Proposed new subsection (2) imposes requirements to make clearly visible information about the face value of the ticket, and the trader’s name and business address. Both these elements are already required by UK law; existing legislation requires this information to be “clear and comprehensible”. This is a clear general provision, its application in the circumstances being one for regulators and the courts. There is a greater risk of loopholes if certain practices are specifically provided for but others are not.
In his review, Professor Waterson recommended that enforcement action be taken to drive compliance. That has happened with CMA action, and we have seen successful prosecution of ticket touts, as evidenced by the case of R v Hunter and Smith, which resulted in prison sentences and financial confiscations. However, at that time, the CMA review did not look at the primary market.
During the passage of the Bill, we listened to arguments by noble Lords opposite about the merits of a review of the market as a whole, looking not just at what happens on the secondary market, but at how tickets flow from the primary market. We can better establish the practice and interventions that will deliver benefits and protections for consumers and support events going on in the UK.
I admire my noble friend Lord Moynihan’s dogged commitment to this issue.
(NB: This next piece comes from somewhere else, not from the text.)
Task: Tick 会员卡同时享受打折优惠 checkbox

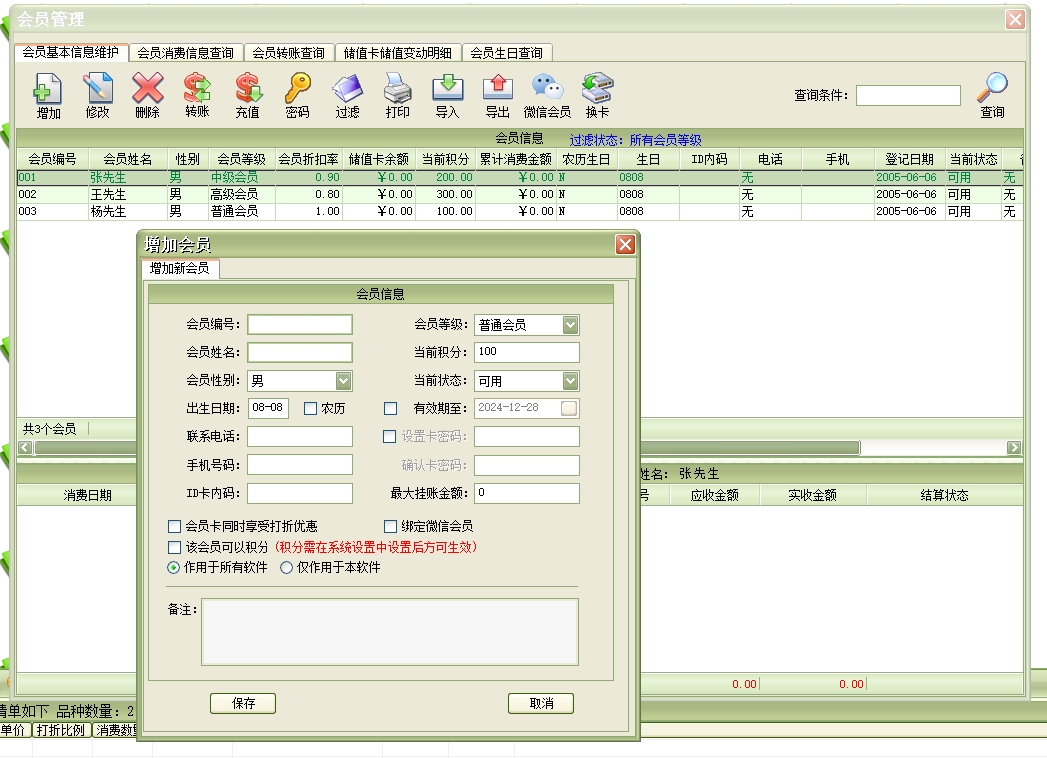Action: (175, 526)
He wants to beef up the existing rules, but we already have extensive rules in this area. This issue will not be solved simply by adding more and more legislation; it will be solved by better implementation. We have started by radically boosting enforcement powers in Part 3; the next step is to understand how tickets move from primary sale to the secondary market, for different events, in different venues.
On that basis, I urge noble Lords to support the review that we have set out today, and to consider carefully the Motion put forward by the Government. I hope that all Members feel able to support our position.
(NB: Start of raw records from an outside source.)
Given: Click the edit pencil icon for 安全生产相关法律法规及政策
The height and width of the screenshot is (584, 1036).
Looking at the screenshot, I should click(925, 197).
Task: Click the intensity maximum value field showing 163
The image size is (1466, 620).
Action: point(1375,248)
My Lords, I thank noble Lords from across the House. We have covered the ground extensively again. I particularly thank the Minister; I think it is the first time, in the whole process, that he has engaged in the detail of the amendment while accepting with me the need to take action. If he had done that somewhat earlier in the process, we might have made progress, but it gives me significant confidence that he has done it today. We now have the opportunity to consider improving the wording, and we can do so by passing the Motion that is in front of your Lordships’ House. We will see whether we can take practical steps, rather than make an outright rejection, and a request, as happened in the other place, for a further six-month review.
I very much welcome what the Minister said, but I was not convinced, primarily because what he said was that we needed clear and comprehensible information on the front of the tickets, yet we do not have that. They are impenetrable because they are hidden behind icons, and that is the very purpose of the key amendment. Had he therefore accepted the principle, he would have accepted the amendment.
We have made significant progress today. We can and should continue this debate, so I ask noble Lords to support consumers, sports fans, and those attending major music events, against the corruption that currently exists. I do so with a strong belief that we can get this right and put into legislation in this country the necessary steps and protections to make life a lot easier for those—not just the two cases that have come to court—who night after night, throughout the United Kingdom, are turned away from major events because of the fraudulent abuse of the secondary market. With that in mind, I would like to test the will of the House.